● The problem: Print the entries word for word, from the line with "The image size" through the end of the entries, and leave the pictures out.

● Records for processing:
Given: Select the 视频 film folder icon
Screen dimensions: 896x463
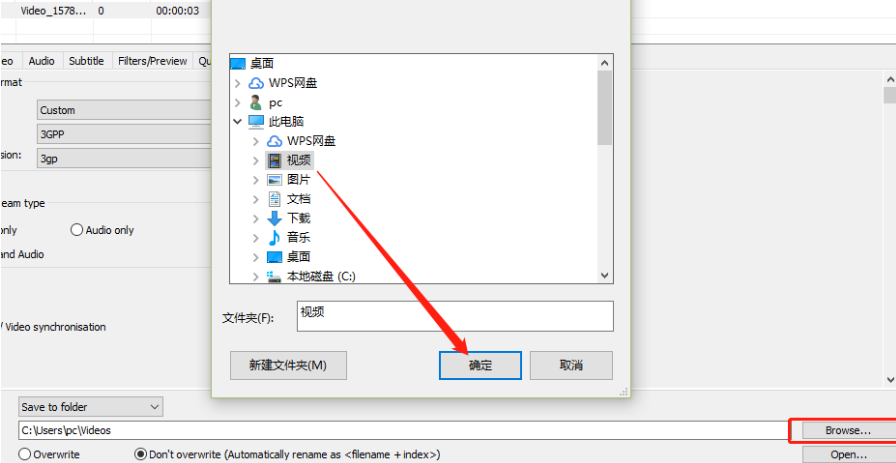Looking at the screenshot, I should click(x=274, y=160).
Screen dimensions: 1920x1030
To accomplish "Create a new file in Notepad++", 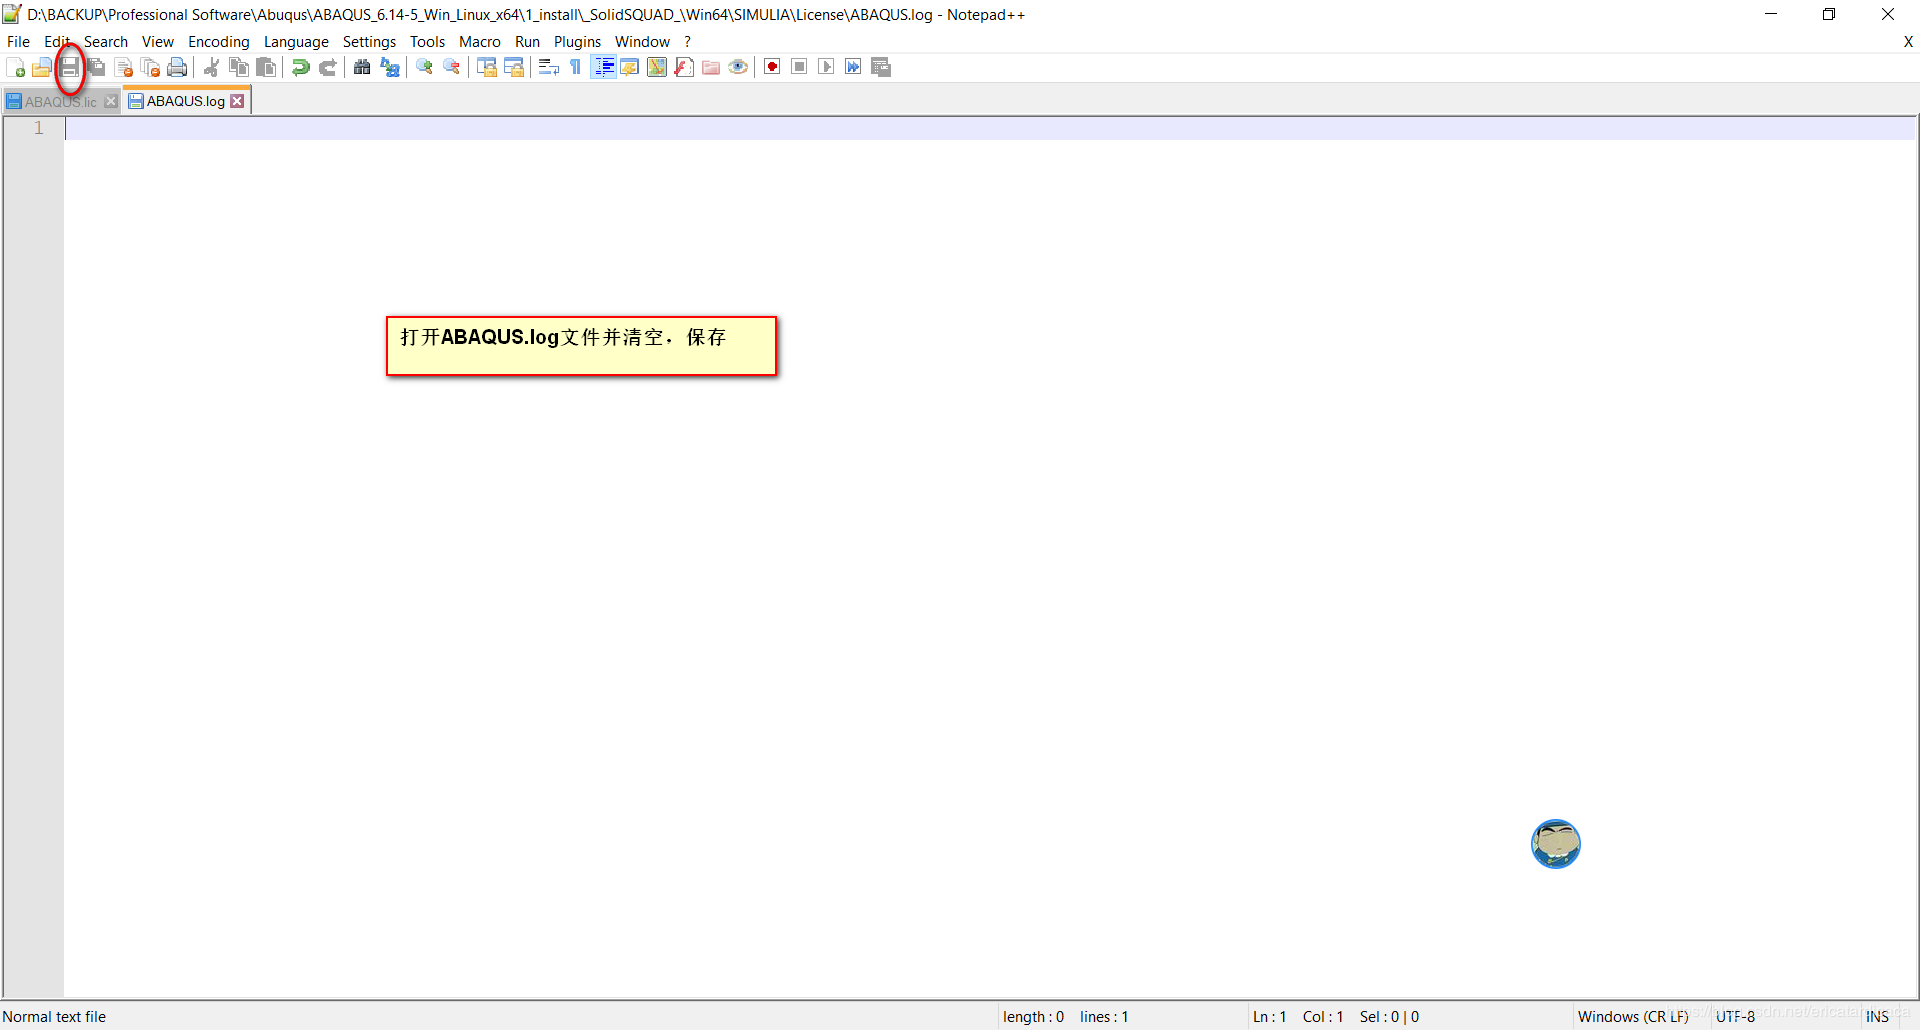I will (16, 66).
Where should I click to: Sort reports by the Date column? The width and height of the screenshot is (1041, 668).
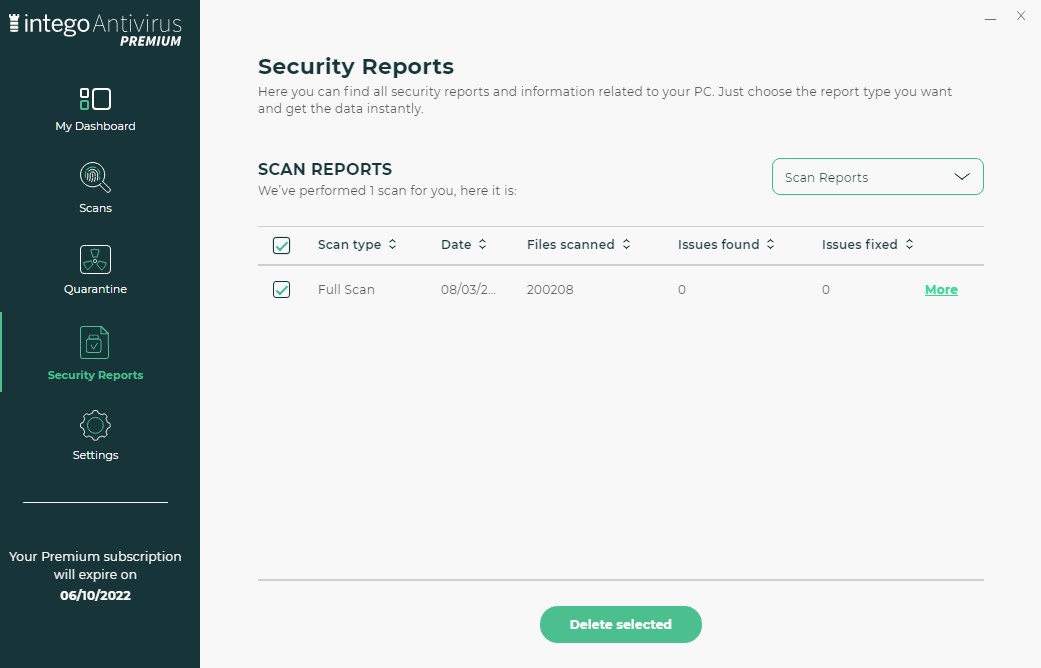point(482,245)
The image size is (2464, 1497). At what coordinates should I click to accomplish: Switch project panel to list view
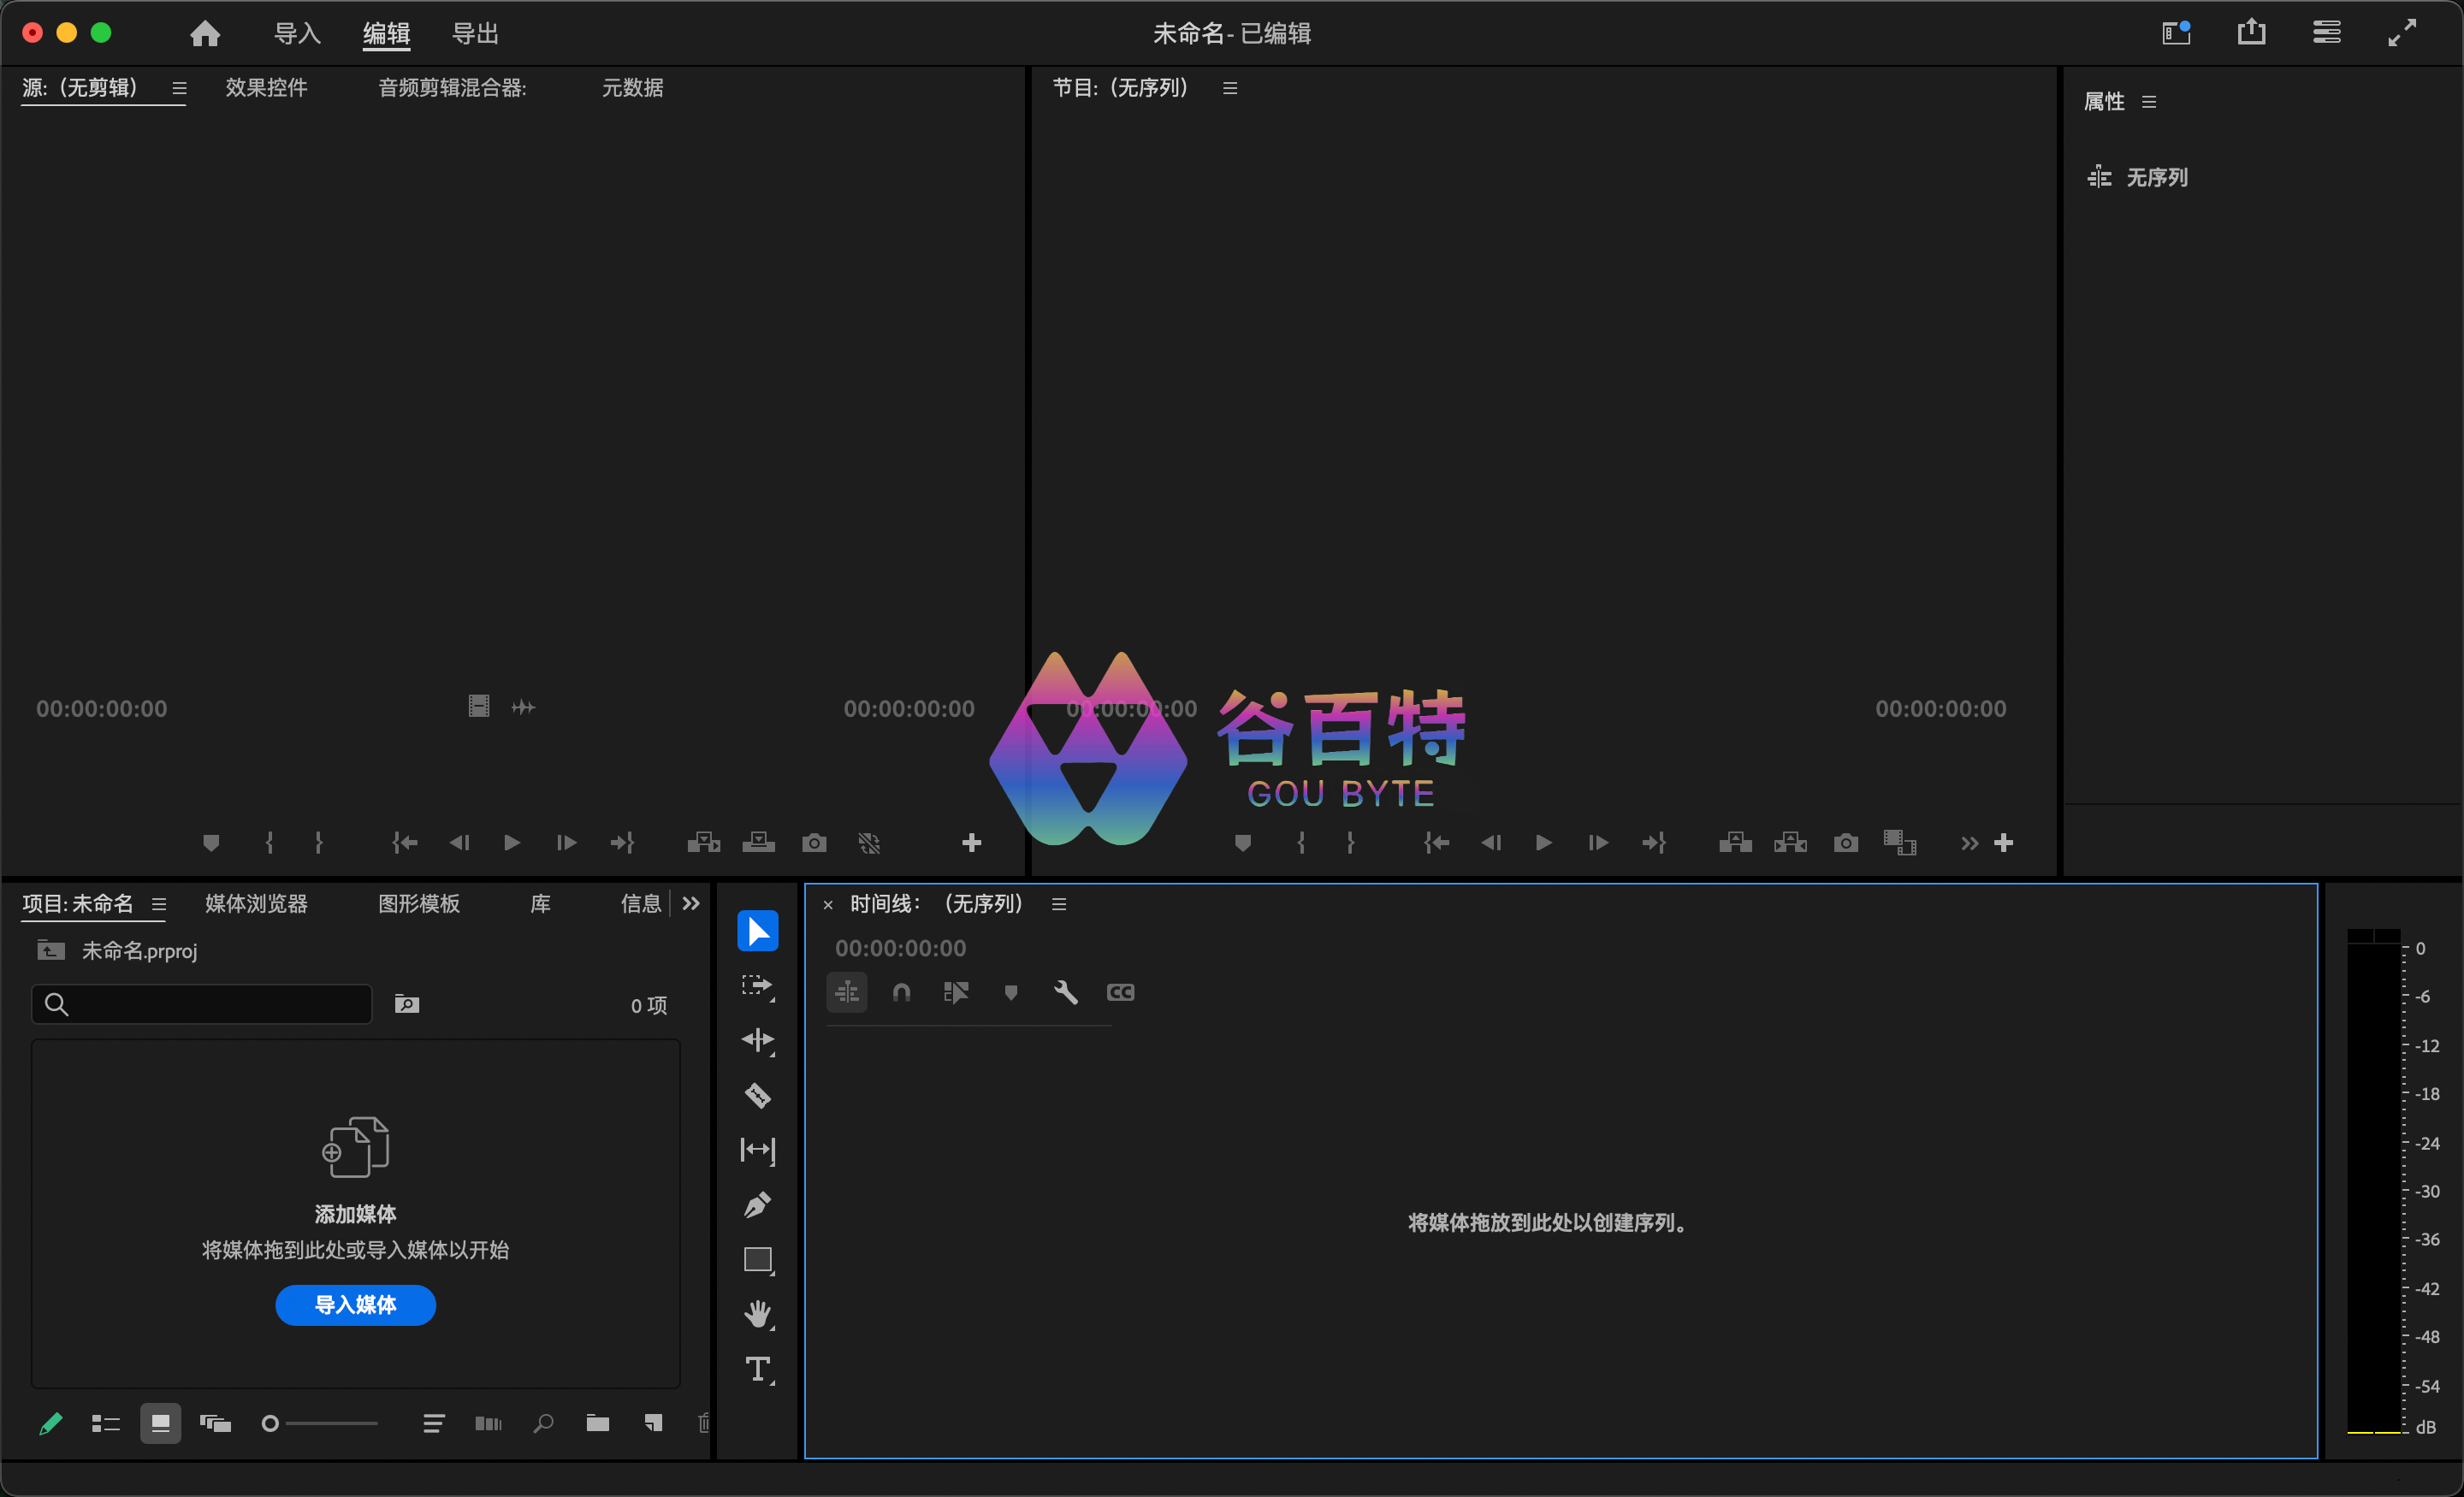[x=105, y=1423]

● Written reply:
The image size is (2464, 1497). At what coordinates should I click to accomplish: Switch project panel to list view
[x=105, y=1423]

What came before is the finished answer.